Project information

  • Category: Master's Project
  • Name: Smartphone and Hand Detection in First-Person Video for Virtual Reality
  • School: Memorial University of Newfoundland, NL, Canada
  • Supervisors: Dr. Lourdes Peña Castillo & Dr. Oscar Meruvia-Pastor
  • Project Duration: 3 months (From May 2024 to July 2024)
  • Social Media Post: LinkedIn Post

Project Abstract

Our collective research focuses on advancing the integration of smartphones and tablets into the world of Virtual Reality (VR) without the need to remove Head Mounted Displays (HMDs). My goal was to design a model that could accurately detect smartphones and hands in real-time, laying the foundation for seamless interaction within VR environments.

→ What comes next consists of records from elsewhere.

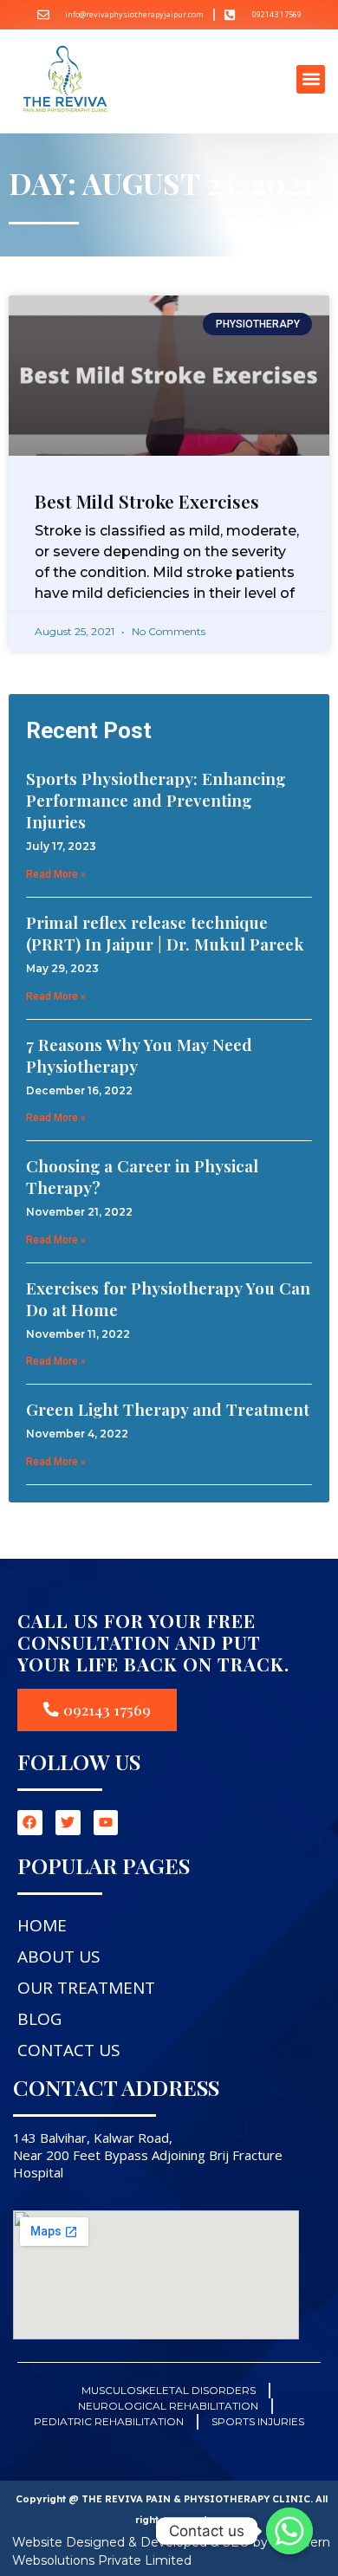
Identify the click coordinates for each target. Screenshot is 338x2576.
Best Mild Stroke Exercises (147, 501)
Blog (39, 2019)
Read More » (56, 874)
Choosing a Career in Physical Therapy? (142, 1176)
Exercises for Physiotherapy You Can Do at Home (168, 1298)
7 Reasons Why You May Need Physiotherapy (139, 1055)
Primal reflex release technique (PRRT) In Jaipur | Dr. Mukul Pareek (165, 933)
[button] (310, 79)
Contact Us (68, 2050)
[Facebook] (29, 1822)
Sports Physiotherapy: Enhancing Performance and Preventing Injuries (155, 800)
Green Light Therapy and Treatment (167, 1409)
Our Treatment (86, 1987)
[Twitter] (68, 1822)
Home (42, 1925)
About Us (59, 1956)
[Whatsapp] (289, 2531)
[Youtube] (106, 1822)
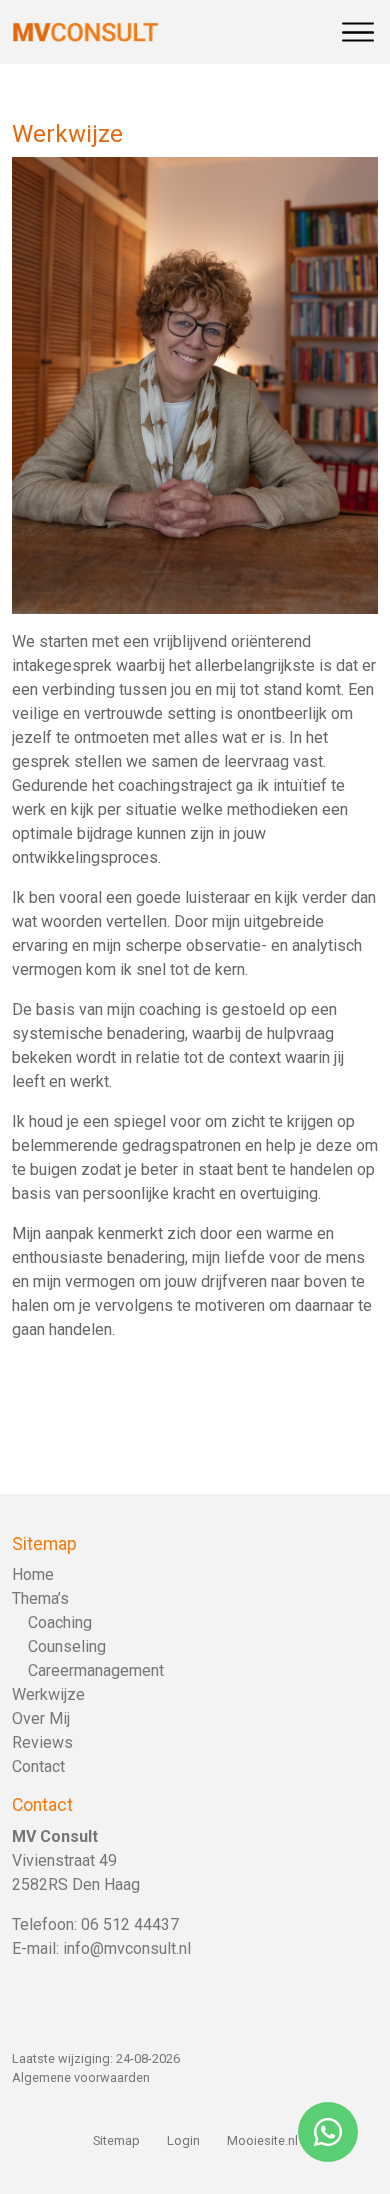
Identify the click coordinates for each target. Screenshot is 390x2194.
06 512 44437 (130, 1924)
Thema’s (40, 1598)
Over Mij (41, 1718)
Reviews (42, 1742)
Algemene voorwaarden (81, 2077)
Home (33, 1574)
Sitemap (116, 2140)
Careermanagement (96, 1670)
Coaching (60, 1622)
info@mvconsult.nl (127, 1948)
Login (183, 2140)
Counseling (67, 1646)
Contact (38, 1766)
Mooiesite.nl (262, 2140)
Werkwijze (48, 1694)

Over the course of three months, we developed a deep learning model using YOLO Object Detection as the base framework. To ensure robustness, we augmented a dataset of approximately 48,000 images, capturing various environments, devices, and users. Throughout the process, we faced several challenges, improving and testing different model versions to enhance performance and reduce false positives, which helped minimize disruptive flashing in the VR experience. Our final model, YOLOv8n, achieved an impressive F1 Score of 0.935.

The training and validation of the model were executed on parallel compute clusters provided by Digital Research Alliance of Canada, utilizing bash scripts and Slurm job scheduling for efficient resource management.